SHAFAQNA – Pope Francis launched a savage attack on Vatican bureaucrats yesterday, accusing them of becoming power-seeking, hypocritical schemers who believe themselves to be “immortal”, but suffer from “spiritual Alzheimer’s”.

At his Christmas address to the cardinals and priests who run the Roman Curia, Francis listed 15 “illnesses” he said they were prone to, ranging from excessive pride and indifference to the “terrorism” of gossip — a “cowardly” disease which can “kill in cold blood” the reputation of a colleague.

Warning his senior officials not to feel too important, he advised a visit to a cemetery to “see the names of lots of people, some of whom thought they were immortal, immune and indispensible”.

The speech follows a year in which the Pope has tried to shake up the Vatican’s famously secretive bureaucracy, allegedly staffed by jealous prelates whose infighting was revealed by the leaking of letters sent to the Pope’s predecessor, Pope Benedict.

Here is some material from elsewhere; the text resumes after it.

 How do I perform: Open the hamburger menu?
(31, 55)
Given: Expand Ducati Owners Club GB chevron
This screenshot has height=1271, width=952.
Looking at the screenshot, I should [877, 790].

The Argentinian has also pushed on with efforts launched by Pope Benedict to clean up the Vatican’s scandal-ridden bank, which was reportedly a haven for tax dodgers and money launderers.

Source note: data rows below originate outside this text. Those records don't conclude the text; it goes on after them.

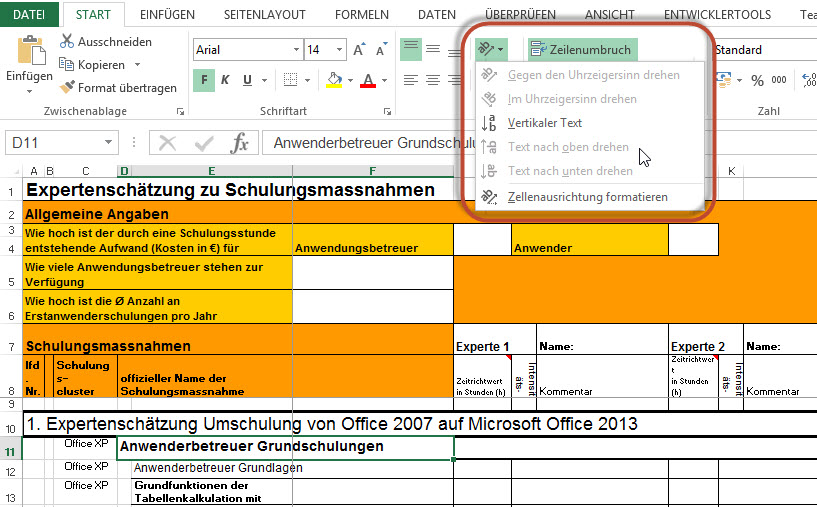Select Vertikaler Text from orientation menu
This screenshot has height=507, width=817.
pyautogui.click(x=544, y=123)
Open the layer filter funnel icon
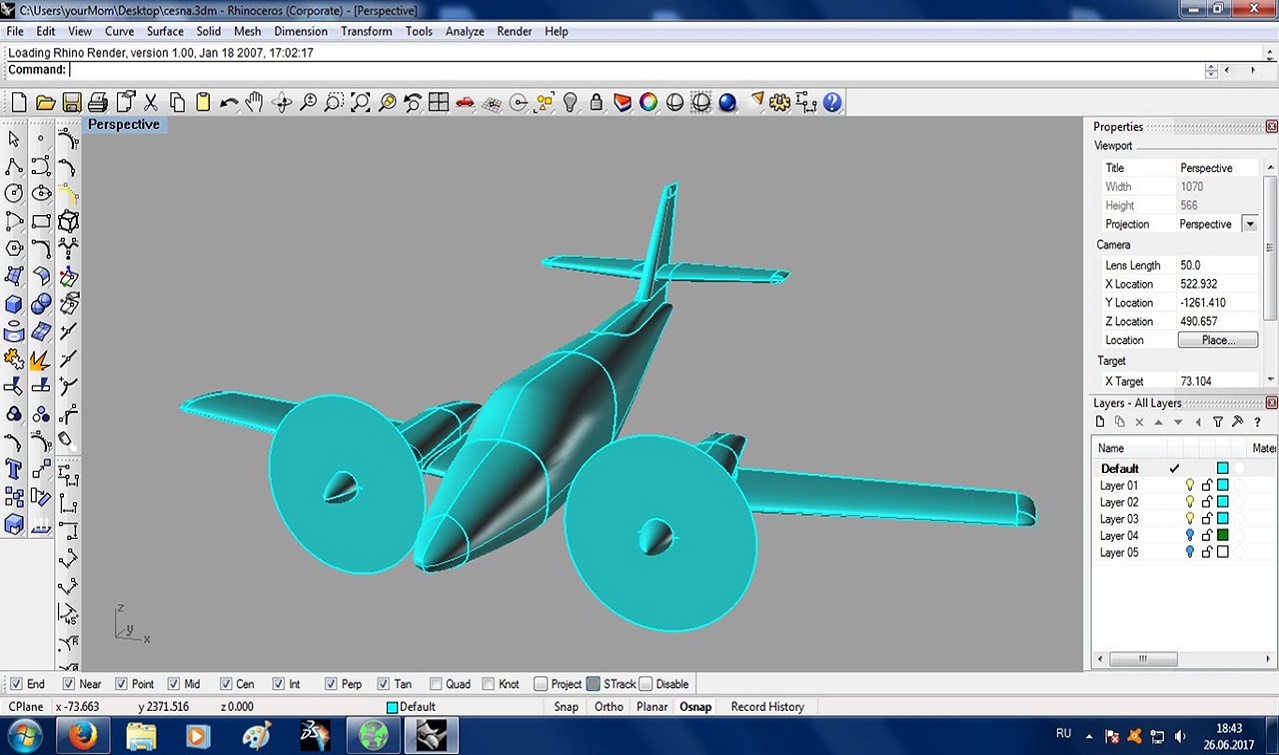The width and height of the screenshot is (1279, 755). click(x=1218, y=422)
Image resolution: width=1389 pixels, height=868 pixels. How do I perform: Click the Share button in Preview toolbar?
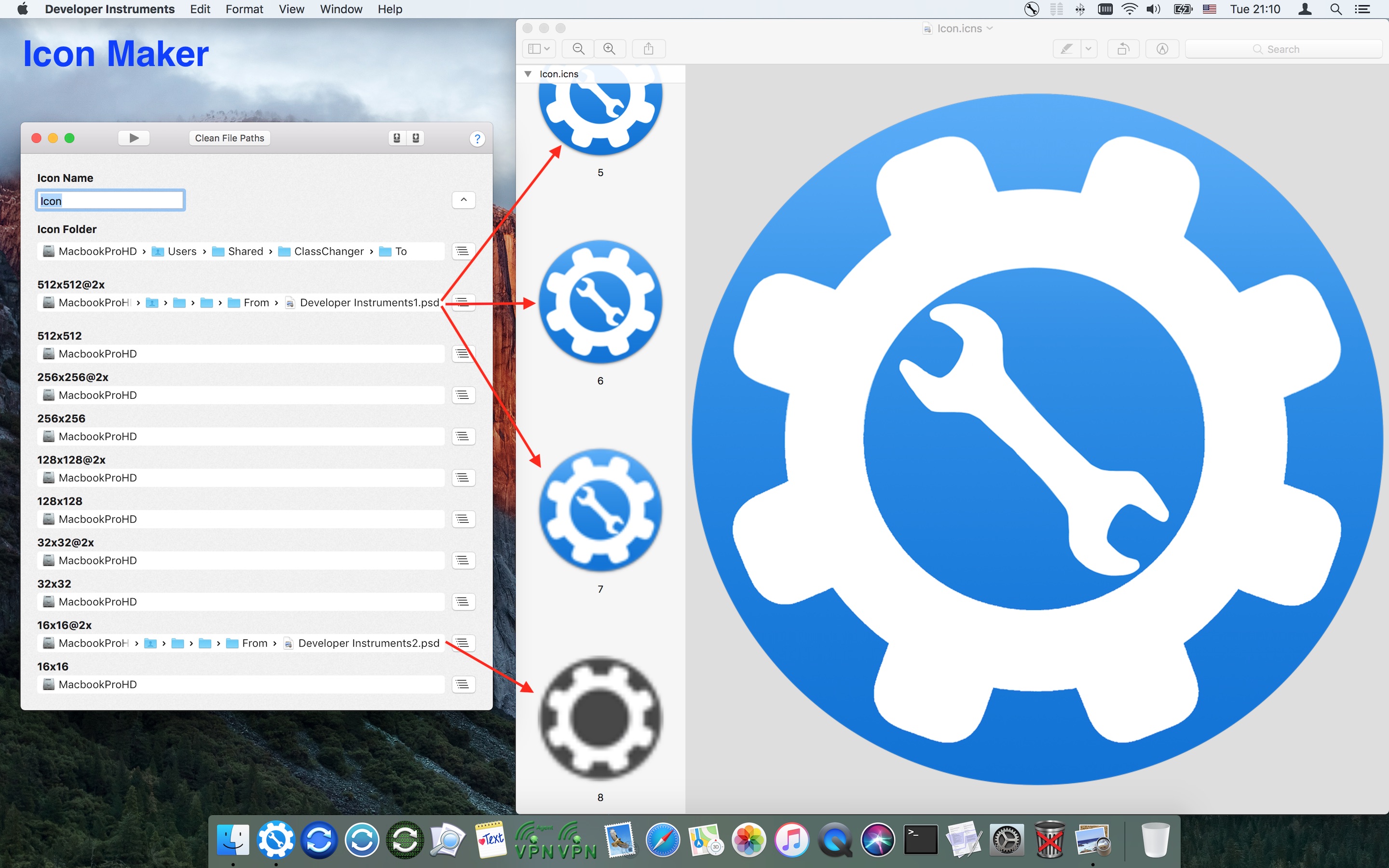[649, 49]
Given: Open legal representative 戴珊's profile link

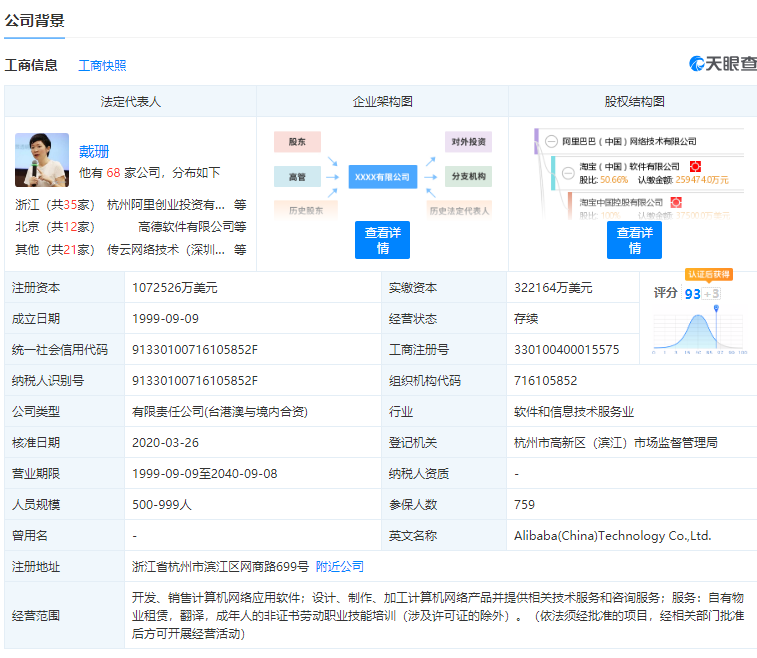Looking at the screenshot, I should (94, 151).
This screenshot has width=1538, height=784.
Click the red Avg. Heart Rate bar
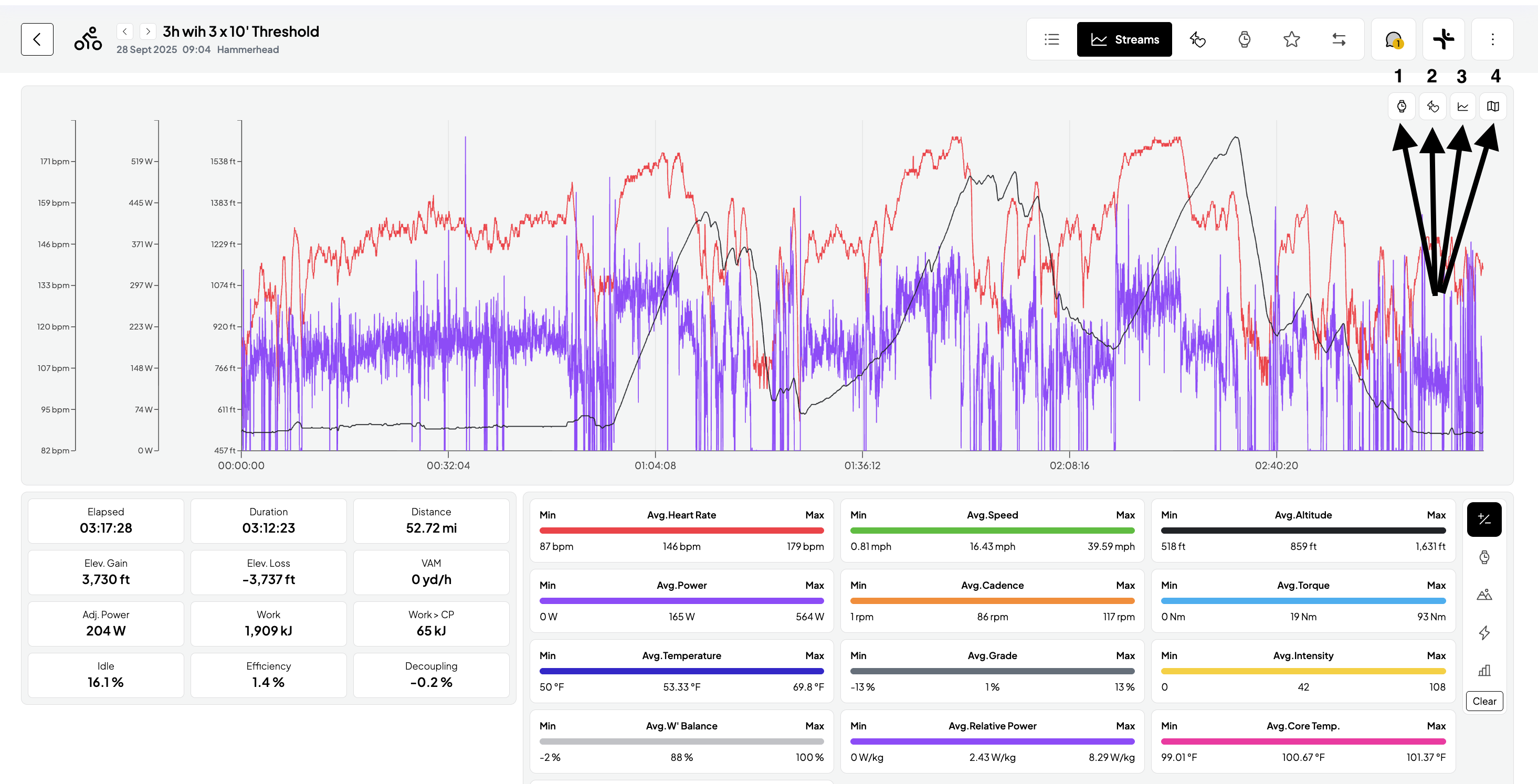(x=681, y=530)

Although the Pope’s list of sins was partly an updated Ten Commandments, it also had the feel of a modern list of do’s and don’ts for office workers.

He warned his bureaucrats to work as a team, and avoid inflexible planning. Nor should they overwork, becoming “procedural machines” and hiding under piles of paperwork.

A few warnings appeared to be aimed at specific Vatican staffers. The Pope complained about people with a “funereal face” who seek to be taken seriously by treating others with “rigidity, hardness and arrogance”, a warning linked by some to his decision to end the mandate of a Swiss Guard commander seen as being too tough.

“Let’s not lose that joyous spirit, full of humour and even self-irony, that makes us likeable, even in difficult situations,” he said.

The Pope also criticised the accumulation of possessions, recounting the story of a young Jesuit who filled a lorry with bags, books and presents when he moved house – a possible reference to Cardinal Tarcisio Bertone, the Vatican’s former secretary of state, who has recently renovated a large apartment with roof terrace at the Vatican, only yards from the smaller quarters occupied by Francis.

After lambasting his officials, the Pope was positively glowing in his speech of thanks to the Vatican’s gardeners, cleaners and lay office workers.

“I don’t want to finish this speech without asking your forgiveness for the shortcomings of my colleagues and myself, as well as for some scandals, which do great harm,” he told them. “Forgive me.”